### EXCERPT PROVIDED
--- START ---
Manage non-structural carbohydrates in equine forages

 By: John Goeser, PhD, PAS & Dipl. ACAN, Rock River Laboratory Animal Nutrition, Research, and Innovation Director and Amber Krotky, Research & Development Manager at MARS horsecare us inc

Equine nutrition has historically centered on providing a high quality, grass hay along with a commercially prepared ration balancer or compound feed. However, ‘quality’ hay is loosely defined, as what may be considered ‘high-quality’ for one animal may not necessarily be optimal quality for another animal. Generally speaking, protein, fiber, non-structural carbohydrates (NSC), and minerals are all measured components used to assess hay quality. But, NSC has gained more attention than the other components over the past few years as horse owners work to dial in exactly how high or low this component needs to be for their horses’ needs.

What makes the quality definition for hay so important is the role of forage as a critical component to maintaining gut health in the horse. Ideally horses should consume 1.5 to 2.0 percent of their body weight in forage per day (never less than 1.0 percent) (A. Krotky, personal communication). Hay intended for consumption by horses should contain protein levels that meet the animal’s nutrient requirements based on their activity level. For instance, a performance horse will likely require greater protein content in the forage portion of its diet. The structural fiber and mineral content of the hay can help meet nutritional needs, and the NSC content of the forage can be considered when horses encounter metabolic challenges.
--- END ---
### SUPPLIED MATERIAL
--- START ---
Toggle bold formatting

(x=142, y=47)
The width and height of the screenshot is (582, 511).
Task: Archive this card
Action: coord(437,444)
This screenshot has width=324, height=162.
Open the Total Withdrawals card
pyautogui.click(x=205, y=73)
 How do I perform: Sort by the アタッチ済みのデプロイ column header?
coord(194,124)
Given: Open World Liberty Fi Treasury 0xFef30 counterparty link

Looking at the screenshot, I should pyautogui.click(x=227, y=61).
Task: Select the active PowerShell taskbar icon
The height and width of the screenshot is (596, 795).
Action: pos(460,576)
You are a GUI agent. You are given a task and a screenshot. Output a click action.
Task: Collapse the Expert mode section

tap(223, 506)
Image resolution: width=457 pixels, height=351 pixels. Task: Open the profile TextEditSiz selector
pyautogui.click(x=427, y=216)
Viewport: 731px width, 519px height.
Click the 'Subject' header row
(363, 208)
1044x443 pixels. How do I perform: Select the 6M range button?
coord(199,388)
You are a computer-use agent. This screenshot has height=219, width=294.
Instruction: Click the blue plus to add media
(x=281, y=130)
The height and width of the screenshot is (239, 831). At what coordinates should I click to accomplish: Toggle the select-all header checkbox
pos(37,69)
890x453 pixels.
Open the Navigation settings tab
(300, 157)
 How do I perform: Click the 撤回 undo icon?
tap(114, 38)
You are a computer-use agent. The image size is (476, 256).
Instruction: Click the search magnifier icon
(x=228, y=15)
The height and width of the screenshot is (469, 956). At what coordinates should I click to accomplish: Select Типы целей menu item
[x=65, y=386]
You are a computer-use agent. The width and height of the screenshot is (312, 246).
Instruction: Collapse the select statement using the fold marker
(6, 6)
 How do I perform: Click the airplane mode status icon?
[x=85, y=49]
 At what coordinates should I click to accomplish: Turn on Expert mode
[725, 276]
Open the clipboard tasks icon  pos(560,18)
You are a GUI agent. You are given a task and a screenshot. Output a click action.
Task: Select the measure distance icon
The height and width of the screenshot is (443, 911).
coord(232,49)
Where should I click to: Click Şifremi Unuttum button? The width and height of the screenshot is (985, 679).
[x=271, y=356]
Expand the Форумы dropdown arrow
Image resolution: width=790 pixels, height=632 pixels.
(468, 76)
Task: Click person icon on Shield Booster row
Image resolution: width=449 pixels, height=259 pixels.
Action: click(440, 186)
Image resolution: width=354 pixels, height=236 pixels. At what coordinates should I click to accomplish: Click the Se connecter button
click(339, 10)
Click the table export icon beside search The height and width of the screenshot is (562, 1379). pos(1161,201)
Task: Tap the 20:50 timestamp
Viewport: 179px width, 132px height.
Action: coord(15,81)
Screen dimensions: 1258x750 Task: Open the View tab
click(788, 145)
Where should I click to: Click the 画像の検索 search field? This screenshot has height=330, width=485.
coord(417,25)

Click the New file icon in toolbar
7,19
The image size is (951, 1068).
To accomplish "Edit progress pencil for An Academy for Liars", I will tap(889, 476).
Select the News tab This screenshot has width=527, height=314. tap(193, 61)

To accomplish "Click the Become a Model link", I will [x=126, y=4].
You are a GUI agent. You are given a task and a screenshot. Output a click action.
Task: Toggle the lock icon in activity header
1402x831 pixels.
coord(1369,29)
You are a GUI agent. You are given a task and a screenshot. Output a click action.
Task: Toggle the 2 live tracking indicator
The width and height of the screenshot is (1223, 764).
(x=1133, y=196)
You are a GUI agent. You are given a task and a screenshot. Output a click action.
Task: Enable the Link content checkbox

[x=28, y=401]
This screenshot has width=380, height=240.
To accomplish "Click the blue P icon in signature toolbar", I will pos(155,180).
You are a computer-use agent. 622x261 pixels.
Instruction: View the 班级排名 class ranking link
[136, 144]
--- END ---
### COMPLETE THE FOLLOWING
1. Why does the forage article say "quality" hay is only loosely defined? Answer in one or two sentences.
2. According to the forage article, how much forage should a horse ideally eat each day?
3. Decide whether each statement agrees with the forage article. Answer yes or no, and quote the words from the article that settle it.
(a) A performance horse will likely need more protein in the forage part of its diet.
(b) Protein has drawn more attention than NSC over the past few years.
(c) A horse can safely eat as little as 0.5 percent of its body weight in forage per day.
Answer from the forage article alone, without drawing on the items.

### OUTPUTS BY TASK
1. What counts as high-quality hay for one animal may not be the best quality for another animal. So there is no single standard that fits every horse.

2. 1.5 to 2.0 percent of its body weight, and never less than 1.0 percent.

3.
(a) Yes: "a performance horse will likely require greater protein content in the forage portion of its diet"
(b) No: "NSC has gained more attention than the other components over the past few years"
(c) No: "never less than 1.0 percent"